Un esperimento (probabilmente) falso, una citazione e un post in sospeso

di Luca Baiguini - 30 luglio 2013

Lo scorso martedì, pensando a come proseguire il discorso iniziato qualche giorno fa sul comportamento e le sue determinanti, ho scarabocchiato un paio di appunti e li ho messi sulla mia scrivania, in attesa di ispirazione.
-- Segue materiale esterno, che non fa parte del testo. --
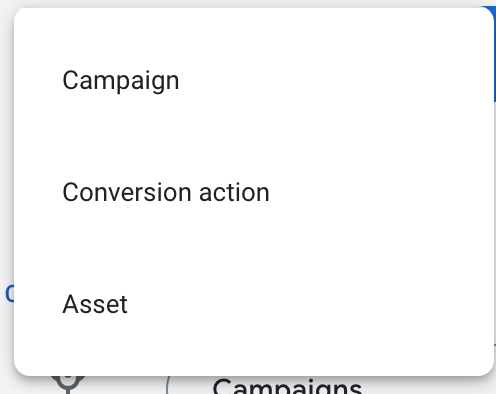Image resolution: width=496 pixels, height=394 pixels.
Task: Create a new Campaign via menu entry
Action: pos(254,80)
L’intenzione era quella di puntare l’attenzione sulla relazione ciclica tra gli effetti dei nostri comportamenti e l’apprendimento.

Sul primo foglietto ho scritto “Esperimento scimmie / banane”, per ricordarmi di una cosa che ho sentito raccontare durante una conferenza qualche anno fa.

Eccola:

Uno scienziato, un giorno, fece un esperimento.
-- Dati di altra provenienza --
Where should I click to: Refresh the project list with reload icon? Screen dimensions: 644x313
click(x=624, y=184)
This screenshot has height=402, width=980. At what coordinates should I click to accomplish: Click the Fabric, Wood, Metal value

Mise cinque scimmie in una gabbia e, al centro, un piedistallo che permetteva loro di raggiungere delle banane appese al soffitto.

Quando una delle scimmie tentò di prendere le banane, tutte vennero investite da un getto di acqua fredda, che impedì loro di cogliere i frutti appesi.

Dopo alcuni tentativi falliti per via del getto, il comportamento delle scimmie cambiò: non appena una scimmia tentava di arrivare alle banane, le altre glielo impedivano per non essere spruzzate.

Il risultato fu quindi che nessuna tentò più di arrivare alla frutta.

Successivamente, una scimmia venne tolta dal gruppo e ne venne inserita una nuova, che tentò subito di raggiungere le banane e, naturalmente, venne aggredita dalle altre, senza, peraltro, capire perché.

Si proseguì quindi con un altro avvicendamento. La scimmia cambiata in precedenza partecipò all’aggressione della nuova arrivata, anche se non aveva idea del motivo.

Dopo aver cambiato tutte le scimmie (nessuna, quindi, era mai stata bagnata), tutte queste continuarono ad aggredire le nuove arrivate che tentavano di raggiungere le banane, sempre senza sapere perché.

Questo esperimento, probabilmente, non è mai stato davvero effettuato (almeno, io non ho mai trovato una fonte attendibile).

In questi giorni, però, coltivo una allarmante predilezione per le cose interessanti, più che per quelle vere. E quindi ho tenuto l’appunto in bella vista.

Sul secondo foglietto ho scritto una citazione (vera, questa) tratta da un’intervista al biologo John Medina pubblicata su Harvard Business Review qualche anno fa. Mi sono appuntato queste parole:

"Le ricerche sul cervello sono chiare su questo punto. Mi sento di poter dire che la memoria fedele al 100% è rara da trovare sul nostro pianeta. Il motivo è che al cervello non interessa tanto la realtà, quanto la sopravvivenza. Per questo è disposto ad alterare la propria percezione della realtà pur di poter sopravvivere".

I foglietti sono ancora, entrambi, sulla mia scrivania.

Quello che avrei voluto fare, in questo post, aveva a che vedere con lo spiegarvi la relazione tra l’esperimento e la citazione e con il trarne un insegnamento da portarci in vacanza.

Il problema è che la relazione non mi è poi così chiara. E, di conseguenza, non so bene quale sia l’insegnamento.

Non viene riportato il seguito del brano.